A vicar, a fairy, and Satan walk into a theatre ... no, it's not the set up for a bad joke, it's a quick synopsis of The Deptford Players' "New Plays Festival," which consists of two one-acts about fairies and Satan and a tiny little farce about a pantsless Vicar.
Forrest For The Trees was allegedly written by contemporary playwright Jeff Berry, but if you sneaked it into a high-school Shakespeare class, no one would realize it wasn't written by the Bard himself. It is by no means a spoof or parody, but rather a cunningly faithful homage to Elizabethan comedy, and features the return of Puck (Jim Wisniewski).
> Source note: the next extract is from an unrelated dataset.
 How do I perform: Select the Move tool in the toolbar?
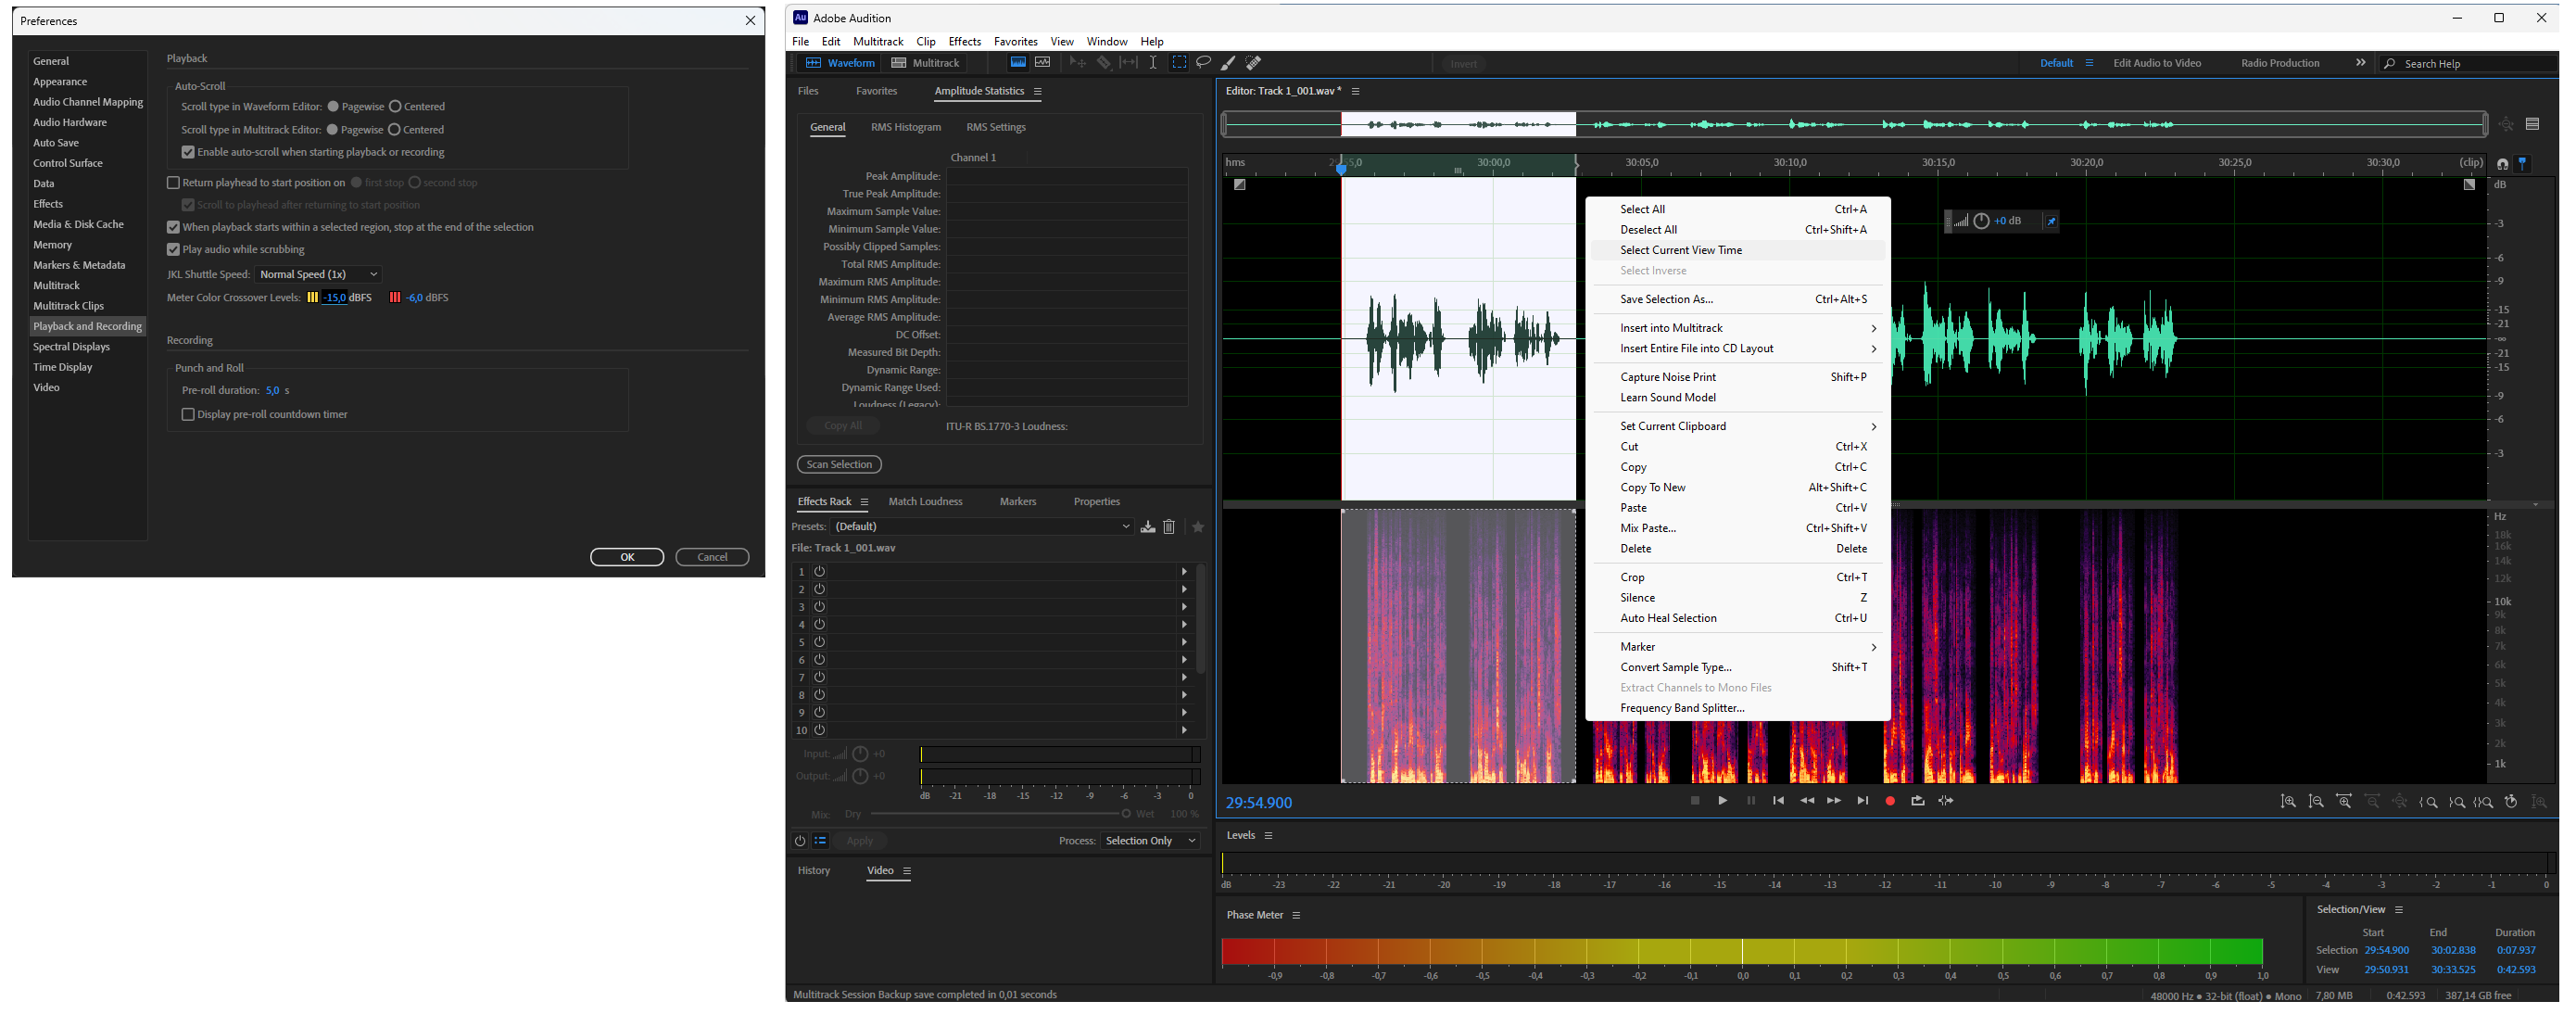pyautogui.click(x=1077, y=62)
Set in the 19th century, Forrest... follows Robin Goodfellow as he schemes to wreak mischief yet again, this time on a railroad baron whose iron railways have split the fairy kingdom (as anyone will tell you, fairies can't cross iron barriers, even if they're only six-inch-high rails). Complete with fairies, young lovers, clownish drunkards, and a father who forbids his daughter to marry, Forrest... is a lovingly crafted deconstruction of its source material. Director Michael Bernstein added a touch of modernism by having the fairies break the fourth wall during their soliloquies and even sit in the audience, but otherwise he presented the play in a fittingly classical manner.
Squeezed in after intermission was Jeff Berry's little farce Oooh, Vicar! Where's Your Trousers? Berry, who also directed the play, showed a firm grasp of farce when he took 300 years of bawdy English comedy and distilled its essence into this 10-minute play. There were (obviously) men getting caught without their trousers, plus a host of characters with silly names like Mrs. Wigglebottom, Mr. Randigoat, and of course Vicar Sanschool. Trousers is one of those words that are inherently funny (particularly when spoken with an English accent), and any play based entirely around a missing pair of trousers is guaranteed to be hysterical.
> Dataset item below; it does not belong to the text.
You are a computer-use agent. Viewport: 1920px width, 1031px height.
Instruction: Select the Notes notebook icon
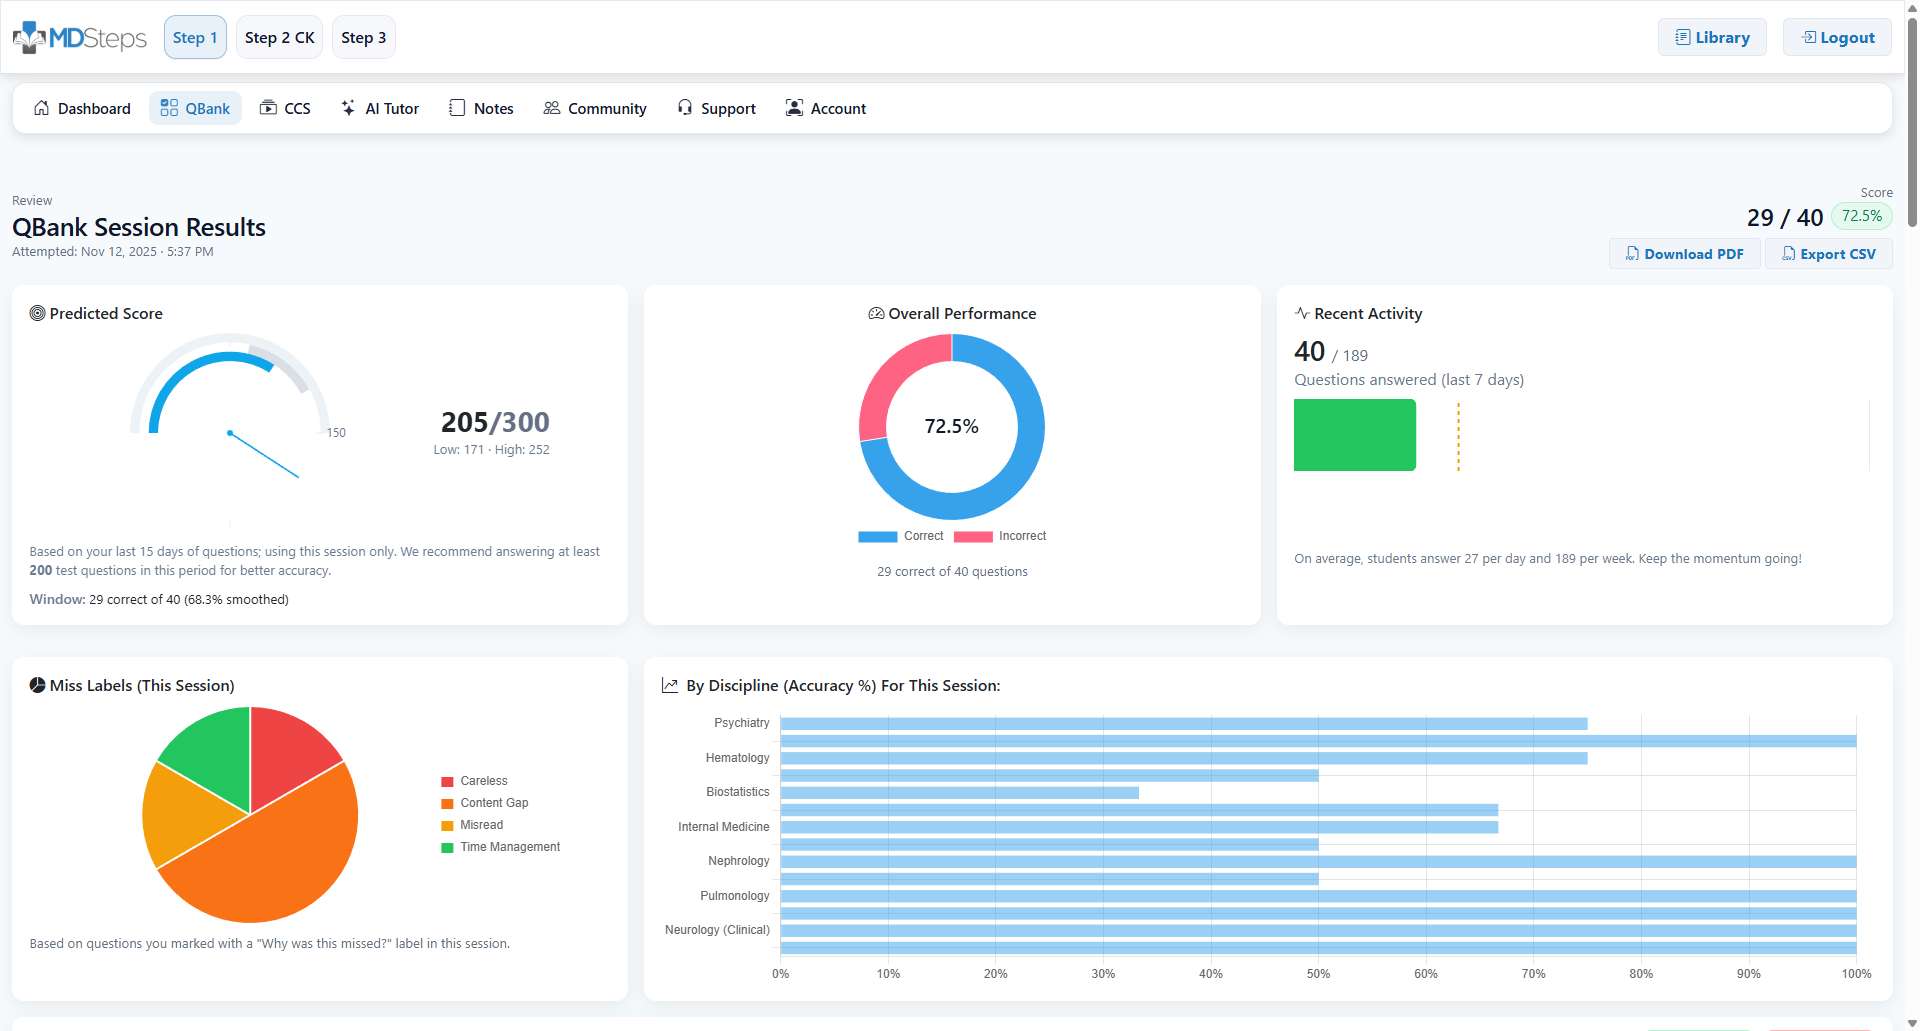[x=457, y=108]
The final play of the festival was the dark comedy Gentleman and Scholar by John Martin. A scholar (Matthew Nowosielski) finds himself having what he thinks is a perfunctory interview before he is admitted into Heaven. A plot twist or two later, The Scholar finds himself debating the fate of his soul with The Gentleman (Played with polite malevolence by Thomas McCann). While this sort of existential theme has been done before (a bit of Faust here), John Martin does it exceptionally well. Given the fact that the dialog is between an English professor and an omniscient being, it's not surprising that the language is beautifully literate (your new word for the day is "concupiscence") and a trifle long-winded. Director Constance George went for the darker side of dark comedy, and The Gentleman could genuinely put the fear of eternal damnation into the audience (while still getting quite a few laughs).
Lorree True's costumes were perfectly suited to the various time periods of the three plays, and The Gentleman's costume worked magnificently when combined with Michelle Zelinksi's lighting effects, which turned his angelic pastel suit into a glowing red demonic mantle. Zelinski also pulled off a creepy "Gates of Hell" lighting effect, which was integrated into Ed Morrill's set design.
But I digress. So Satan turns to the Vicar and says....
(Also featuring Jeff Catanese, E.F. Morrill, Lorree Ture, Jenny Marie Lambert, Craig Davenport, Bill Weeden, and Dudley Stone.)